Trabalho de expansão ganha adeptos em Limeira

César Rodrigues é responsável por comandar as aulas há quase dois anos

César Rodrigues, aikidoca da Escola Aiki Kaizen
César Rodrigues quer aumentar o número de praticantes em Limeira (Foto: Leonardo Moniz/Líder Esportes)
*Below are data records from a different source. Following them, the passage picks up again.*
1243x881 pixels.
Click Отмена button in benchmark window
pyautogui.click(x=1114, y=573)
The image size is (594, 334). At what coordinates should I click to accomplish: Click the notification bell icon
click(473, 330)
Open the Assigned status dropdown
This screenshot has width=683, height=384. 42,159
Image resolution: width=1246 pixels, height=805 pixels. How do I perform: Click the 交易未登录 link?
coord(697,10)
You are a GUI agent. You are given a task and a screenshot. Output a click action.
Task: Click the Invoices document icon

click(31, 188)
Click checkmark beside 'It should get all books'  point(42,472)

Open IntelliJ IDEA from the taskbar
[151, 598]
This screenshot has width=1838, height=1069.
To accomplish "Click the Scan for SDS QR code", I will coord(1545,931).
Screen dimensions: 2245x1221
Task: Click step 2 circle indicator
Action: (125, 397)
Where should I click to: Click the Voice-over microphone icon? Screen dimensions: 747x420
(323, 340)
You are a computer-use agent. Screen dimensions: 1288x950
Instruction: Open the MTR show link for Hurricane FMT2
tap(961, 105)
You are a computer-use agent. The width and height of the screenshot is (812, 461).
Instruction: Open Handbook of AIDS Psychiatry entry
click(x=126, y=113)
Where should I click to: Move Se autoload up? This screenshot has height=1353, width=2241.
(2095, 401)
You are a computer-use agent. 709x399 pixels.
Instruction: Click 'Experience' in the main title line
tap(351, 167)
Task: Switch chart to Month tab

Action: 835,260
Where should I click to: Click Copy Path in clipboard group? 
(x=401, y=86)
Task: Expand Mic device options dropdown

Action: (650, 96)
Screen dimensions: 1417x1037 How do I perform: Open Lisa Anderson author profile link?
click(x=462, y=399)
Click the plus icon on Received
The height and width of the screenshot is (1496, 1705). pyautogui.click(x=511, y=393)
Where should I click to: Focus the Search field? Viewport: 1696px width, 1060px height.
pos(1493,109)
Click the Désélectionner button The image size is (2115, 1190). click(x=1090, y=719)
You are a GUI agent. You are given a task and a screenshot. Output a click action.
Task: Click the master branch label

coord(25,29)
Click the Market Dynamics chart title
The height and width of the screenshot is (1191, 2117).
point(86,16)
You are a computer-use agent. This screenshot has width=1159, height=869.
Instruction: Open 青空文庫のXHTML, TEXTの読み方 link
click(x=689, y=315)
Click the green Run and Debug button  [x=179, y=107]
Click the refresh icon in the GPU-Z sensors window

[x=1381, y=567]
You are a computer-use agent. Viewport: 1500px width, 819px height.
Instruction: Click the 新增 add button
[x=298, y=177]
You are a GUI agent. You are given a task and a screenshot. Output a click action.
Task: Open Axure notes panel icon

Em agosto, a Escola Aiki Kaizen de Aikidô irá completar dois anos de atividade em Limeira. O trabalho realizado na Academia Perfil Plus reúne atualmente cerca de 15 pessoas, sendo cinco crianças. As aulas acontecem duas vezes por semana e são comandadas pelo aikidoca César Rodrigues, de 28 anos. “Começamos uma vez por semana, depois duas… O grupo adulto aumentou e agora estamos com um grupo infantil. A ideia é expandir, ter mais treinos ainda. O aikidô é muito forte em etiqueta e a gente não conseguia fazer esse trabalho. O objetivo agora é fazer isso de forma mais sólida”, disse.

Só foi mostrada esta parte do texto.